Crypto 101
Blockchain Basics

What Is a Bridge? How Cross-Chain Transfer Works

What is a bridge, and how does cross-chain token transfer work?

Author

Can Kuskucu

Published on

June 19, 2026

What Is a Bridge?

A bridge is a protocol used to move assets from one blockchain to another. For example, moving USDC from Ethereum to Solana, or sending ETH from BNB Chain to Arbitrum.

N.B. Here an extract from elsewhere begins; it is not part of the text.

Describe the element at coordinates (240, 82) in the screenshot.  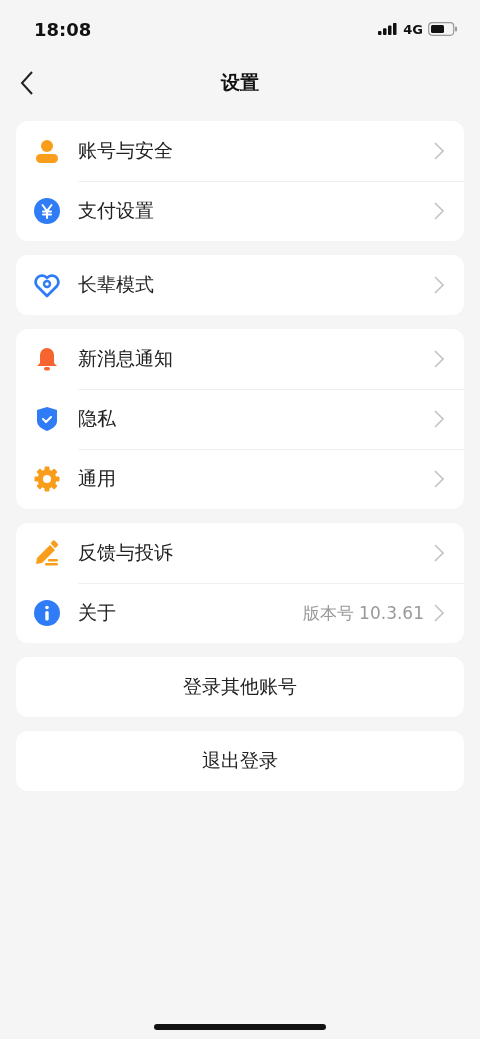
I see `page-title: 设置` at that location.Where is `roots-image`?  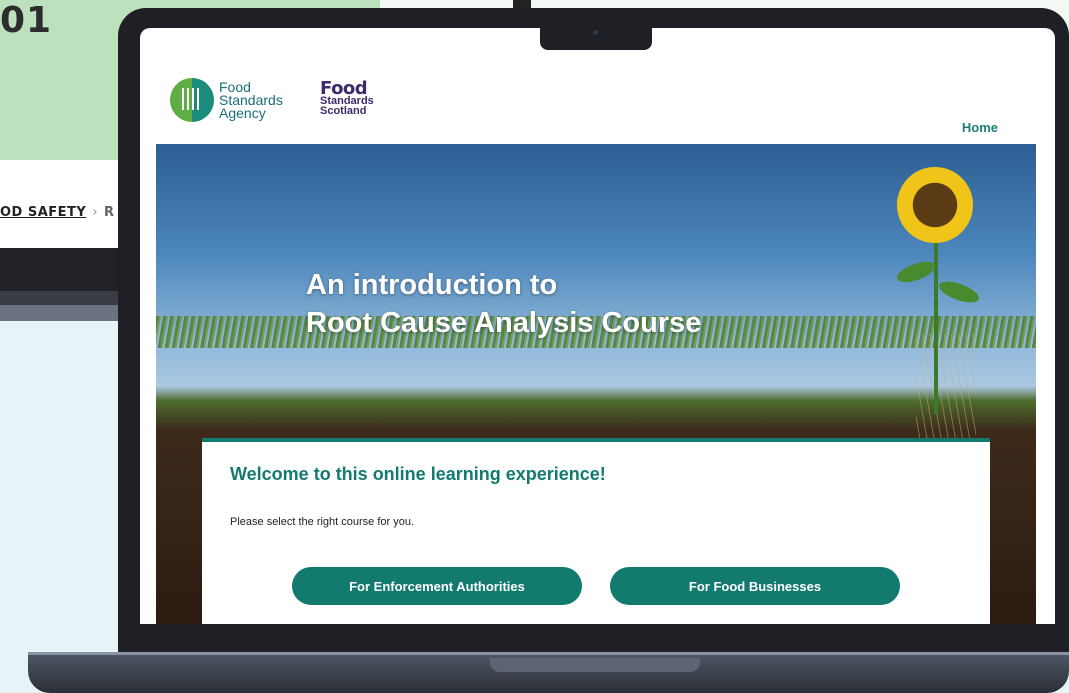
roots-image is located at coordinates (946, 394).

Different blockchains can't communicate with each other directly. A bridge creates a connection between them to make this possible.

How Does a Bridge Work?

The basic mechanic: a token on one chain is locked or burned, and an equivalent token is minted on the other chain. The bridge protocol mediates between these two steps.

Example: Ethereum to Arbitrum

  1. ETH on Ethereum is sent to the bridge smart contract
  2. That ETH is locked on Ethereum
  3. An equivalent amount of ETH is released on Arbitrum
  4. To return, the reverse process runs

Bridge vs Swap: What's the Difference?

Swap: Exchange between different tokens on the same chain (ETH to USDC, both on Ethereum).

Bridge: Move the same or different tokens between different chains (ETH on Ethereum to ETH on Arbitrum).

Some operations combine both: swapping ETH on Ethereum directly for USDC on Solana, for example. In KriptoK, this happens automatically when you select different chains on each side of the Swap screen.

Bridge Risks

  • Smart contract vulnerabilities: Some of the largest crypto hacks in history have targeted bridge protocols
  • Completion time: Some bridges take minutes, others hours
  • Fees: Bridges typically require gas fees plus a protocol fee

Cross-Chain Swaps in KriptoK

KriptoK lets you swap assets across all 11 supported chains. On the Swap screen, simply select different chains on each side - KriptoK handles the bridging automatically under the hood. You don't need to use a separate bridge protocol or leave the app.